## EXERCISE DIRECTIONS:
Return the exact lines spanning from the line with "Given: Open the" through the last line of the entries, boundaries included, and no others.

## PROVIDED RECORDS:
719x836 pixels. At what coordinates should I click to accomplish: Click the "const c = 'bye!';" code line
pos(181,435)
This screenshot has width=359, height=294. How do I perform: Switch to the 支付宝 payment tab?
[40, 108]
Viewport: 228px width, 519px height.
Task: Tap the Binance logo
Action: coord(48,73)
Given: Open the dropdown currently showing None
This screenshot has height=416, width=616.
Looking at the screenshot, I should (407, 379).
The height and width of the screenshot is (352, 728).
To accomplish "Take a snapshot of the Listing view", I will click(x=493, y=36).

## TASK RESPONSE:
Given: Open the dropdown currently showing None
This screenshot has height=416, width=616.
Looking at the screenshot, I should (407, 379).
The height and width of the screenshot is (352, 728).
To accomplish "Take a snapshot of the Listing view", I will click(x=493, y=36).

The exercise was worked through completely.